EXERCISE:
Everything from the line containing "Given: Save the page to Pocket" through the last line of the data below should be given again exactly, both end lines included and nothing more.
============================================================
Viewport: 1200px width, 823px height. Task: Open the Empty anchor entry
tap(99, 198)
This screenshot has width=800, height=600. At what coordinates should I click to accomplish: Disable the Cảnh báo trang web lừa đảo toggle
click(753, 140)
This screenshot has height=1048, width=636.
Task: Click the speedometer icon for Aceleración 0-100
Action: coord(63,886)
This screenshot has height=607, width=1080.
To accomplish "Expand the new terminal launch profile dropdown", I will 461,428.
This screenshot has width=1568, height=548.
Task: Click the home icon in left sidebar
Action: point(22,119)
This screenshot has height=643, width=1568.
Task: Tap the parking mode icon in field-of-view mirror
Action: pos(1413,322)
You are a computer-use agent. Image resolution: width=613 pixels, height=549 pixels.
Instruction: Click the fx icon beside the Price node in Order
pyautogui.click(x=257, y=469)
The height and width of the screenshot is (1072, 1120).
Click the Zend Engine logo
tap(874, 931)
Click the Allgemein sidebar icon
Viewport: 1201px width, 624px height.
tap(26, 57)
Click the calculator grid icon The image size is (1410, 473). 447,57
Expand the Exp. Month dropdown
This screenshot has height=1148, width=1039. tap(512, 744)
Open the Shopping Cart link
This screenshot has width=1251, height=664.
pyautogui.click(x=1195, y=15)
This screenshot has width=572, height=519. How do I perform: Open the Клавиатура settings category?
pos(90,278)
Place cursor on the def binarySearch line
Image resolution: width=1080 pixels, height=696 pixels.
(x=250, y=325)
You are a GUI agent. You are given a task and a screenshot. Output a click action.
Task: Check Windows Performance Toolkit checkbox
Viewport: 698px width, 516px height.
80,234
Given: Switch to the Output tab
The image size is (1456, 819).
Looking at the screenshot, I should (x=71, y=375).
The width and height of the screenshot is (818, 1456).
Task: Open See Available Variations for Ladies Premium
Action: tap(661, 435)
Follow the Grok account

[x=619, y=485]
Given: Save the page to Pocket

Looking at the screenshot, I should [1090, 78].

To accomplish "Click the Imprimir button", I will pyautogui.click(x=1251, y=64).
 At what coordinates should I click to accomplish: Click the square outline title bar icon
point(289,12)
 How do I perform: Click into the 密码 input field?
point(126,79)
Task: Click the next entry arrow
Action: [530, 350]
============================================================
EXERCISE OUTPUT:
Given: Save the page to Pocket

Looking at the screenshot, I should [1090, 78].

To accomplish "Click the Imprimir button", I will pyautogui.click(x=1251, y=64).
 At what coordinates should I click to accomplish: Click the square outline title bar icon
point(289,12)
 How do I perform: Click into the 密码 input field?
point(126,79)
Task: Click the next entry arrow
Action: [530, 350]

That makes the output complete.